The current Houses of Parliament were built between 1840 and 1870 following a fire in 1834 which destroyed most of the historic buildings except the magnificent medieval Westminster Hall. But did you know that the disaster was recorded in a series of drawings and watercolours by JMW Turner?
You can take a guided or an audio tour of the buildings on Saturdays throughout the year and on most weekdays during parliamentary recess. The audio tour lasts between an hour and 75 minutes and includes Westminster Hall, The Lords Chamber, The Queen's Robing Room and Central Lobby.
UK residents can arrange a tour of the Elizabeth Tower and Big Ben through their MP or member of the House of Lords. You can also watch Parliament at work during Prime Minister's Question Time – you will need to queue for a free ticket – or during debates or select committee proceedings.
Arts and culture
Courtauld Gallery is not exactly a secret but doesn't attract the size of crowds that Tate Modern or the National Gallery does. Which makes exploring its wonderful collections a positive pleasure. It is one of the finest small art museums and its holding of Impressionist and Post-Impressionist work include Manet's A Bar at the Folies-Bergére, and a version of Déjeuner sur l'Herbe. There are also seven paintings by Cezanne, three by Gaugin as well as work by Monet, Renoir and Van Gogh.
Things to see and do
A 15-minute walk or a short Tube ride takes you to the Handel House Museum at 25 Brook Street where the composer lived from 1723 until his death in 1759. It was here he composed masterpieces such as Messiah. Finely-restored Georgian interiors house exhibitions, displays and music recitals.

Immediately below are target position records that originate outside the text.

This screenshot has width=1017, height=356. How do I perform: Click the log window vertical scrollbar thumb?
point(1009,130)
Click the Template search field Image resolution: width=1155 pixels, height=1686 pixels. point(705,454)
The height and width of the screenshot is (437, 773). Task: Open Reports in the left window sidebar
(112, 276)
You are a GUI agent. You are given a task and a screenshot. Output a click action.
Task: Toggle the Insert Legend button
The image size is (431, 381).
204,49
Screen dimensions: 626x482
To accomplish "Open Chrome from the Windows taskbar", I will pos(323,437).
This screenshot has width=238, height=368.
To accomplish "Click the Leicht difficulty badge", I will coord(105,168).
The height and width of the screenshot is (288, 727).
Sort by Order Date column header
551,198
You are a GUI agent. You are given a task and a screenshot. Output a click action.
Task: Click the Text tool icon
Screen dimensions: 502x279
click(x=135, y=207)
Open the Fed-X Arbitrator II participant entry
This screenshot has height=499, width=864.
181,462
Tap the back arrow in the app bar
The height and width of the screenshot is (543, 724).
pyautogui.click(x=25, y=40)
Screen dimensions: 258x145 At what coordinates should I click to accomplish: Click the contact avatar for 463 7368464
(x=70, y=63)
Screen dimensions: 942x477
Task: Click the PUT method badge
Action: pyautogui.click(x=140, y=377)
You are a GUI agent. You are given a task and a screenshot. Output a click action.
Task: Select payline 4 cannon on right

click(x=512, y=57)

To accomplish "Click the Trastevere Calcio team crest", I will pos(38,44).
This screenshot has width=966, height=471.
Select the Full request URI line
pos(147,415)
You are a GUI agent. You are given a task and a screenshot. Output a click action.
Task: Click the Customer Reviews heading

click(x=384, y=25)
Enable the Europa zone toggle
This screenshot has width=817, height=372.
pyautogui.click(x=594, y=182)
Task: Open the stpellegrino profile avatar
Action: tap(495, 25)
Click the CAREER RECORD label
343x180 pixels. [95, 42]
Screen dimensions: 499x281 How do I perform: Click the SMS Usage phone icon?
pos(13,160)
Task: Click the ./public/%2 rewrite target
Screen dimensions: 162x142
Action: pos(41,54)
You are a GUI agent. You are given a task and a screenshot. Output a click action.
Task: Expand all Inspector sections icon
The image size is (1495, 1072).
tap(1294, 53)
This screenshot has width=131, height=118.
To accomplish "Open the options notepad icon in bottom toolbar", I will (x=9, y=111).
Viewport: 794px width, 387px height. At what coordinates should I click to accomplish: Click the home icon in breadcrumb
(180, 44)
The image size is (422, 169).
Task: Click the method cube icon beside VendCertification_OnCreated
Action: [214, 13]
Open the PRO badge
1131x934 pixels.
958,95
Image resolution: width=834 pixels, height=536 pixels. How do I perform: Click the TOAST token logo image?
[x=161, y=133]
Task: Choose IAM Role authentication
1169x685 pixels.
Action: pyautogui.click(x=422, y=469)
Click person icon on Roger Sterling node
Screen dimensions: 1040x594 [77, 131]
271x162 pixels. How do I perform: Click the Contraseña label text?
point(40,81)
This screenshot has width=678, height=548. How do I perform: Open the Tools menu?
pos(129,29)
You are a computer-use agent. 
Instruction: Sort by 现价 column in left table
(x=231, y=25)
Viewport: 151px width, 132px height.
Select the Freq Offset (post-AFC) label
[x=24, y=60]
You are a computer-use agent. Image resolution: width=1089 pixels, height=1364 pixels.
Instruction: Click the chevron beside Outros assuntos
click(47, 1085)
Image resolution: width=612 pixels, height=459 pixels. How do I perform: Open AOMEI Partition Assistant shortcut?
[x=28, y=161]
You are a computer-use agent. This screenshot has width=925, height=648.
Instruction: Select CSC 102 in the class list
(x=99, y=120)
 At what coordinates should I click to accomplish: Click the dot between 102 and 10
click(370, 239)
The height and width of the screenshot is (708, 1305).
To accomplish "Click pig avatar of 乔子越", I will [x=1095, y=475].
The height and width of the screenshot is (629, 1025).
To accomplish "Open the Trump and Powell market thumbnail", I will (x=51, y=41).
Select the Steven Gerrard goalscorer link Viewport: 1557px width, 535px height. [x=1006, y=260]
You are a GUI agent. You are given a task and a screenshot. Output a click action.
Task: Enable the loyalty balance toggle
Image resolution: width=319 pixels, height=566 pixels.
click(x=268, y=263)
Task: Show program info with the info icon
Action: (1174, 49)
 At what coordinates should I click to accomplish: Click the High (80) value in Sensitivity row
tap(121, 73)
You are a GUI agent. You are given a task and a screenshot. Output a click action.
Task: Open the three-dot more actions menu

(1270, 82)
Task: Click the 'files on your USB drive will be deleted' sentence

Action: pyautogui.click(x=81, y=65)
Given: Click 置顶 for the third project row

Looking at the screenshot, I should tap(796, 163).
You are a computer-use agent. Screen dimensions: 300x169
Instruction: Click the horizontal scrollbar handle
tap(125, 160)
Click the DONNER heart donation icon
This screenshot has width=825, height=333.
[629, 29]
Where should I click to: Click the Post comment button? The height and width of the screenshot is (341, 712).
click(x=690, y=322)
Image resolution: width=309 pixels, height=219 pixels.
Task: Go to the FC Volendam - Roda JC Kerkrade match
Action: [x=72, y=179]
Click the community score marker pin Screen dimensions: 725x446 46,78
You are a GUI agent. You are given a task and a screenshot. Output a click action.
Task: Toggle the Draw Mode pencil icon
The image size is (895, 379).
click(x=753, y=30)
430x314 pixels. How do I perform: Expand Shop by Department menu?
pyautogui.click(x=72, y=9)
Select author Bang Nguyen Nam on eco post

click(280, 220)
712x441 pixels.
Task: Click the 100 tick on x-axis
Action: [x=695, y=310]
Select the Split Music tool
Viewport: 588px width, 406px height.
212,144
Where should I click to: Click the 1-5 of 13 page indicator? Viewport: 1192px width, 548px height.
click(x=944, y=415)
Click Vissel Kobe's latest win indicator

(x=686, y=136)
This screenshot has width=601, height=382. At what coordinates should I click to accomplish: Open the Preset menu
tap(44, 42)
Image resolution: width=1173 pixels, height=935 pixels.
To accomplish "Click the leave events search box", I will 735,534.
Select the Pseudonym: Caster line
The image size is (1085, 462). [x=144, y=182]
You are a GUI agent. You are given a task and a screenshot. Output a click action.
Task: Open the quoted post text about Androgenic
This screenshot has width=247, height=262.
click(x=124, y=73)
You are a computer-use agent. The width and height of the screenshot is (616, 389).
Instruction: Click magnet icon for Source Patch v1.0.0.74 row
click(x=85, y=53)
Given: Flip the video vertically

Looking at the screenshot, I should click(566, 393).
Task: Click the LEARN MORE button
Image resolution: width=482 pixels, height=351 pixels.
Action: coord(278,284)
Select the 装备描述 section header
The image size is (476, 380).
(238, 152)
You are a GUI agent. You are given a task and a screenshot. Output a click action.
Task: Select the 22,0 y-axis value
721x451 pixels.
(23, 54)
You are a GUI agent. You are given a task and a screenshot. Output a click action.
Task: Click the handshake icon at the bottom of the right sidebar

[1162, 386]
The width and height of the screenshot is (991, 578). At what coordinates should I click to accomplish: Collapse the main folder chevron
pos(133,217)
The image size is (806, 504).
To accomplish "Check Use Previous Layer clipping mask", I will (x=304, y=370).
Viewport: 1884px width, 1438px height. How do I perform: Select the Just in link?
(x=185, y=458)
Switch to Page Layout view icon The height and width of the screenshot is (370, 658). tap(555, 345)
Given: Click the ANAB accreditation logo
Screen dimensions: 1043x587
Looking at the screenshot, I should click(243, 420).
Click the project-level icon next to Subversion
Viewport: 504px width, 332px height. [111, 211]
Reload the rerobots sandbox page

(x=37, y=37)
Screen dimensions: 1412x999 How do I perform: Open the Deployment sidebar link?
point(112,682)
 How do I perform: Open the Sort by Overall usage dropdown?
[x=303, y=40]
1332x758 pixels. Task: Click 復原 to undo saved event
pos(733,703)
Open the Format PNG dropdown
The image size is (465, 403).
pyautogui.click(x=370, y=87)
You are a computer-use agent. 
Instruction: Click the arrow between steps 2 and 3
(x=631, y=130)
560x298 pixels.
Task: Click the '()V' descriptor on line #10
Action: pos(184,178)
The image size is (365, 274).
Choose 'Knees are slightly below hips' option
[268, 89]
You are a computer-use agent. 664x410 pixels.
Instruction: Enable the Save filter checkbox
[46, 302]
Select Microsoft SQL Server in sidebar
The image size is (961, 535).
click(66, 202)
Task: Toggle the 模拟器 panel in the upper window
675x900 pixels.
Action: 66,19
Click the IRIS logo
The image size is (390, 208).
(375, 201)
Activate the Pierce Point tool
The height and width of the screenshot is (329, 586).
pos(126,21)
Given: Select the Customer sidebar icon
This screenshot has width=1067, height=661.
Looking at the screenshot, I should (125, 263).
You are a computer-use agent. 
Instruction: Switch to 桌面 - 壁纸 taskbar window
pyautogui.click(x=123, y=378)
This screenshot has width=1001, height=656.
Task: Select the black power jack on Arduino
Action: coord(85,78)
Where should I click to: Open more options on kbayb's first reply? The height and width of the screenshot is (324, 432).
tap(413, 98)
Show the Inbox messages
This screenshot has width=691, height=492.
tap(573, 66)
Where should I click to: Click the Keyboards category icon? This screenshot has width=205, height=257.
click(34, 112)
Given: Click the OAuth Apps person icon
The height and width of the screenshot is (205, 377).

At Banqueting House, Inigo Jones' crowning achievement, you can still see the first-floor window from which Charles I stepped on January 30, 1649 on to the scaffold where he was beheaded. The building is the only remaining substantive part of Palace of Whitehall. Marvel at the extravagantly-decorated ceiling by Rubens and explore the undercroft designed as a drinking den for James I.
Eating and drinking
Old Westminster Library provides a splendid setting in which to enjoy Indian cuisine fit for a Maharajah. The Cinnamon Club blends high Victorian interiors with fresh takes on old favourites. A favourite of the likes of Gordon Brown, Cherie Blair and Ed Ball, you could run into your MP.
Or sample Quirinale, three minutes' walk from Westminster Abbey, an upmarket Italian restaurant consistently voted one of the best in London. Many of the ingredients are imported from Italy.
And for drinks try The White Hart in Cornwall Road which offers a great range of hand-pulled real ales, an extensive selection of continental beers and a good list of wines and champagnes.